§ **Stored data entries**
☆ ☆ ☆
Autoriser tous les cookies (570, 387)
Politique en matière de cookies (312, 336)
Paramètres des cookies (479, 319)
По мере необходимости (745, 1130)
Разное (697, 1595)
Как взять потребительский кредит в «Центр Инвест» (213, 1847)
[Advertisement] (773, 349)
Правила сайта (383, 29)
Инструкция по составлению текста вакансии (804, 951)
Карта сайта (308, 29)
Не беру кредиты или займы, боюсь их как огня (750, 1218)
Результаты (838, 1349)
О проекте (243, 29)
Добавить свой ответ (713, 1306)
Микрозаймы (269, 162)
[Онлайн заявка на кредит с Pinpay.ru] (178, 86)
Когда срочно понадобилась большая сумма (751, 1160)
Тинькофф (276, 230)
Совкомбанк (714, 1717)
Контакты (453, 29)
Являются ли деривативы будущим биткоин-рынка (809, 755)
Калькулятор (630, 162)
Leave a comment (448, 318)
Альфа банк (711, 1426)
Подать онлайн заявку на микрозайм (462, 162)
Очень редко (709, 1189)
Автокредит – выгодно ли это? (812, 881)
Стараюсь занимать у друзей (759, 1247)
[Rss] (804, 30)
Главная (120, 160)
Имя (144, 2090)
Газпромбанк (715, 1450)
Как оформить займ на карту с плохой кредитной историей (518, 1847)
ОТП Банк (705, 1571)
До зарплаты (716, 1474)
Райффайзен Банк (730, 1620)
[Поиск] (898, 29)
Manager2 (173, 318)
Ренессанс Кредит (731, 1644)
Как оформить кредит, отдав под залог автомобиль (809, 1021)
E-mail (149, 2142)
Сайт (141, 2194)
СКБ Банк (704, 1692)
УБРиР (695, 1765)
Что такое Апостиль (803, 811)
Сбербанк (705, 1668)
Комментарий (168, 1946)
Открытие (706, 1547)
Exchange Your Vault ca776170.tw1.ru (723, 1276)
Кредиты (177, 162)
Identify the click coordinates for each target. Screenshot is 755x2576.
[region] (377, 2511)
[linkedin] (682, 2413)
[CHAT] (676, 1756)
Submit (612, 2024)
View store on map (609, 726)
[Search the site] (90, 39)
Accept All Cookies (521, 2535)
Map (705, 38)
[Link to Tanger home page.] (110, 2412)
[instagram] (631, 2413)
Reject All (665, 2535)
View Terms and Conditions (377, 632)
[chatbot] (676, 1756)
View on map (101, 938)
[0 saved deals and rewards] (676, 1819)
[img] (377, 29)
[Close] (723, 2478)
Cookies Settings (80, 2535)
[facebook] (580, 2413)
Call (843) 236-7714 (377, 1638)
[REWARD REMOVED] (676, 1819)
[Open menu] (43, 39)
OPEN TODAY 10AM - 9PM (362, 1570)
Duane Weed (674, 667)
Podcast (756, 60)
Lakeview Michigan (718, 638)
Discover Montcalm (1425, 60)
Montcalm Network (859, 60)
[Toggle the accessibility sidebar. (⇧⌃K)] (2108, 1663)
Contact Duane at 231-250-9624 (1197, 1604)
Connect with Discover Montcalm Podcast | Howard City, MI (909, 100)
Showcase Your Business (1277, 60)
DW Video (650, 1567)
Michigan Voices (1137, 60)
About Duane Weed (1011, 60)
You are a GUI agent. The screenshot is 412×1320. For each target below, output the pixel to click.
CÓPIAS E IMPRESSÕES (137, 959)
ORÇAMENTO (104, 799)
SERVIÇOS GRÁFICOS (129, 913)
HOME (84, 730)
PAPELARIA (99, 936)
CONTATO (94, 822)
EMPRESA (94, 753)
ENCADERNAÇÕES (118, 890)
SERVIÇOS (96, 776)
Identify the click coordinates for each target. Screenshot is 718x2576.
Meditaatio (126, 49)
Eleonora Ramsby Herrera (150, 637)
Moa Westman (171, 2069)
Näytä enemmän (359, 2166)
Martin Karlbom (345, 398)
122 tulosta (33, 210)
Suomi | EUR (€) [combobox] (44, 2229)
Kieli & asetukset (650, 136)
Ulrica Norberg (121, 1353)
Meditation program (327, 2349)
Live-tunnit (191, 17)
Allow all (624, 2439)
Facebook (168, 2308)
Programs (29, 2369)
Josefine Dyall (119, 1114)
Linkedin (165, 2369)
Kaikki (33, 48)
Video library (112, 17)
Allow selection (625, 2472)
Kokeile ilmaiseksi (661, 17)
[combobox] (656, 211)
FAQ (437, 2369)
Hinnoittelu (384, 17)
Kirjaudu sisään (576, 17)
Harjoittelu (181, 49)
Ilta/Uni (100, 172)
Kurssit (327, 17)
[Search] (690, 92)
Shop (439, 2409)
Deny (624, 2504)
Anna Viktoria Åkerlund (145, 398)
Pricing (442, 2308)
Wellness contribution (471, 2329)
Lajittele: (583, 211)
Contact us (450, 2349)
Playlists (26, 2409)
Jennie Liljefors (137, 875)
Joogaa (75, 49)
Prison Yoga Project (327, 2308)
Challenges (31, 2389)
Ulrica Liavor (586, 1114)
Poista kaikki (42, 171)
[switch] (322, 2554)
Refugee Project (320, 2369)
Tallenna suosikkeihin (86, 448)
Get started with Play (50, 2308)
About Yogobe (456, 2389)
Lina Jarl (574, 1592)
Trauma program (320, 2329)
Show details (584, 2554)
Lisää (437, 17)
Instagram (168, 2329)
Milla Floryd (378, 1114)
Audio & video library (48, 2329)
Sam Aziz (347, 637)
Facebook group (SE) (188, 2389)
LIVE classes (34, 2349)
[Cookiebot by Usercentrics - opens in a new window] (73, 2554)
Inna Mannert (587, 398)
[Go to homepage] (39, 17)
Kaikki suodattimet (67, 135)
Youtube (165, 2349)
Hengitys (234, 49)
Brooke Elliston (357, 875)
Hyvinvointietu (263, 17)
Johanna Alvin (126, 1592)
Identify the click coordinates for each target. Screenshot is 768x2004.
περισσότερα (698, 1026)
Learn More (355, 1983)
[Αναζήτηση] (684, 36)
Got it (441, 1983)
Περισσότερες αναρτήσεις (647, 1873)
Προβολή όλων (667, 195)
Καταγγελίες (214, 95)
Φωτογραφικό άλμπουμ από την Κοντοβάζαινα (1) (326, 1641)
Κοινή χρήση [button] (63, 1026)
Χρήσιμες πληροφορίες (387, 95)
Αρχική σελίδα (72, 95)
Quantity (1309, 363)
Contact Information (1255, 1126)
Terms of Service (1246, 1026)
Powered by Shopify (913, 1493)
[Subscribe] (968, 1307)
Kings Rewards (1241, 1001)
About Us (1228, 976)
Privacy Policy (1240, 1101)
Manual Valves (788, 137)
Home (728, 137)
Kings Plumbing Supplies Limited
☆ ☆ ☆
§ **What to do**
On how many lines above does the word "click" appear? Answer with that figure only.

§ **Worked solution**
4